Affaire Colonna : deux suspects mystérieux, le procès chamboulé
« Il y a peut-être deux hommes dans la nature qui ont participé à l’assassinat du préfet (…) Cela m’est insupportable. » Didier Vinolas est témoin cité par la défense d’Yvan Colonna. Il est commissaire de police en position détachée à la Mairie de Paris, mais surtout ancien secrétaire général de la Préfecture d’Ajaccio quand Claude Erignac était en fonction. Sa déclaration a jeté la stupeur dans le prétoire vendredi, à la cour d’assises de Paris.
Le policier affirme tenir depuis septembre 2002 ces « deux noms » -qu’il a refusé de révéler- d’un informateur anonyme, et les avoir transmis quelques jours plus tard au procureur Yves Bot. Celui-ci s’apprêtait alors à prendre la tête du parquet de Paris avant de devenir, en 2005, procureur général de Paris et aujourd’hui avocat général à la Cour de justice des communautés européennes à Luxembourg.
Vinolas a précisé avoir aussi transmis les noms de deux suspects, en février 2004, à Christian Lambert, ancien chef du Raid, qui doit déposer vers la fin du procès, et à Charles-Antoine Erignac, le fils du préfet, membre du cabinet de Philippe Lemaire, avocat de la famille Erignac. Me Lemaire ne s’en est pas moins déclaré stupéfait:
« Je me dis qu’il y a peut-être d’autres personnes ayant participé à l’assassinat » qui n’ont jamais été arrêtés, a poursuivi le commissaire divisionnaire. Déjà témoin au premier procès de Colonna fin 2007, il n’avait jamais évoqué cette hypothèse, mais s’est décidé à en parler en appel pour « aider les magistrats à forger leur intime conviction », évoquant aussi du « risque de laisser condamner un innocent ».
Apparemment, aucune recherche n’a été entreprise pour corroborer cette information.

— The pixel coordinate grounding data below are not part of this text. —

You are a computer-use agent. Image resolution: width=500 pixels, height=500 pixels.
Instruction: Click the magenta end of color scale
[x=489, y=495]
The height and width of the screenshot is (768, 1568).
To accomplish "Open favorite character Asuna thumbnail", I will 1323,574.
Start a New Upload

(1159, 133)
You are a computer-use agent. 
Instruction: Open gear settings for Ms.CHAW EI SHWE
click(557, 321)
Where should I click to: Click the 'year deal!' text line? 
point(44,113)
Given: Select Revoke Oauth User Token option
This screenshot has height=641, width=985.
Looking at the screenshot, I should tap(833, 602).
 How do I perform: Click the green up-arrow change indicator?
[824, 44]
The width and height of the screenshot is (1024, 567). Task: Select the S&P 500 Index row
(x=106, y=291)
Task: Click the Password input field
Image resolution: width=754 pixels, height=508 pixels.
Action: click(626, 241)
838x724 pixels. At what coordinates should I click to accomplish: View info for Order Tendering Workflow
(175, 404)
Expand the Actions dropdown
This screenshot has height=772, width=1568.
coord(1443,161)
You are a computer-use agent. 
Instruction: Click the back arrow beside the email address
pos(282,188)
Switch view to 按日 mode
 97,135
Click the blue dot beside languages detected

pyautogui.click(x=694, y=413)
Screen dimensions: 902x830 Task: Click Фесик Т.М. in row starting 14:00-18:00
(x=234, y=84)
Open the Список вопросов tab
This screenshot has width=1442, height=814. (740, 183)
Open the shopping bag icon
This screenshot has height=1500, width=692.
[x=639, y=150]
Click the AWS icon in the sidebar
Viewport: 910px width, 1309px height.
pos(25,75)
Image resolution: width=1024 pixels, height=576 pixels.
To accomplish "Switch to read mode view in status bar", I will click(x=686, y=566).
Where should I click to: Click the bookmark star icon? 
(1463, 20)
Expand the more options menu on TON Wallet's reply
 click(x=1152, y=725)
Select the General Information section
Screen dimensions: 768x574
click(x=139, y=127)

Et c’est la vraie question posée par cette déposition fracassante. L’enquête sur le meurtre du préfet a-t-elle été menée jusqu’au bout?
Le problème mérite d’autant mieux d’être posé que sur plusieurs autres points on relève d’importantes lacunes dans le dossier d’accusation:
- aucune expertise balistique « officielle »
- une expertise médicolégale conduite par le Dr Paul Marcaggi qui est remise en cause sans cesse par les parties civiles
- Une 205 GTI blanche dotée de fausses plaques d’immatriculation, citée par plusieurs témoins comme présente sur les lieux et partie en trombe, n’a jamais été identifiée
Ces lacunes sont autant de balises sur l’itinéraire d’instructions conduites de façon pour le moins critiquables. Les juges d’instruction avaient conclu à la culpabilité d’Yvan Colonna.
Sans la moindre preuve matérielle, uniquement sur la base de dépositions d’autres hommes impliqués dans le meurtre, et qui sont d’ailleurs revenus sur leurs dénonciations. Cet itinéraire nous conduit de façon très directe vers un énorme scandale annoncé: alors qu’il a été dénoncé par Nicolas Sarkozy comme le coupable du meurtre, Yvan Colonna pourrait être étranger à l’affaire. Donc innocent. Ce qu’il a toujours soutenu.
Son éventuelle culpabilité, martèlent ses avocats, pourrait ne pas être démontrée du tout. Ce samedi soir, les avocats de la défense vont demander un « complément d’enquête ». Ce qui conduirait à la suspension du procès.